### Data extracts
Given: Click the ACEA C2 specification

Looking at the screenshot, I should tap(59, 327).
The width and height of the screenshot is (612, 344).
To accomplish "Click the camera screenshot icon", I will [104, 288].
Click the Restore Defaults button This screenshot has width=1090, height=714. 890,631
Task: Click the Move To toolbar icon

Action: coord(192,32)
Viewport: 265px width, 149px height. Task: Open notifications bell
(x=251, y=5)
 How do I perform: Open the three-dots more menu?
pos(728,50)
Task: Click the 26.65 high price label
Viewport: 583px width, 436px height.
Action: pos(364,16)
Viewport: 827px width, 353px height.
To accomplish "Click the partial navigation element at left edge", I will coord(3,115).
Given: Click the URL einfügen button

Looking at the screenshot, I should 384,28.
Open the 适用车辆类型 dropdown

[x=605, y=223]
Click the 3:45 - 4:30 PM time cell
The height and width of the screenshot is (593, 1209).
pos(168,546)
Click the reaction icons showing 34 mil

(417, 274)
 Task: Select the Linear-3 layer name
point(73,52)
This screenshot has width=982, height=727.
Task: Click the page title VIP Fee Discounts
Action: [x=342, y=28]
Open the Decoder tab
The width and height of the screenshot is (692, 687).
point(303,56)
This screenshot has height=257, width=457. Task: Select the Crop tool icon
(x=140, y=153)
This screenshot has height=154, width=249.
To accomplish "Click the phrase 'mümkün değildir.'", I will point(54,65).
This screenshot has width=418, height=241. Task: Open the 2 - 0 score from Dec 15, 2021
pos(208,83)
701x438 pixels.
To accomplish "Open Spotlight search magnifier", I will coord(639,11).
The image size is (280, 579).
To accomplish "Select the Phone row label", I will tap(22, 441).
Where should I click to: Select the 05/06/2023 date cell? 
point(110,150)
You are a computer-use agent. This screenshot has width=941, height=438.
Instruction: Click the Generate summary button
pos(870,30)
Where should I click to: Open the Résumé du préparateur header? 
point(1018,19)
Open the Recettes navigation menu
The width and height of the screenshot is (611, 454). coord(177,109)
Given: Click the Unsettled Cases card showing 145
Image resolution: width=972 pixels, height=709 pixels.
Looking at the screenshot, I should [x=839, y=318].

### Task requirements
The line containing "The image size is (280, 579)." marks where to begin; copy it and every later line exactly, through the end of the data.

### Answer for the task
The image size is (280, 579).
To accomplish "Select the Phone row label", I will tap(22, 441).
Where should I click to: Select the 05/06/2023 date cell? 
point(110,150)
You are a computer-use agent. This screenshot has width=941, height=438.
Instruction: Click the Generate summary button
pos(870,30)
Where should I click to: Open the Résumé du préparateur header? 
point(1018,19)
Open the Recettes navigation menu
The width and height of the screenshot is (611, 454). coord(177,109)
Given: Click the Unsettled Cases card showing 145
Image resolution: width=972 pixels, height=709 pixels.
Looking at the screenshot, I should [x=839, y=318].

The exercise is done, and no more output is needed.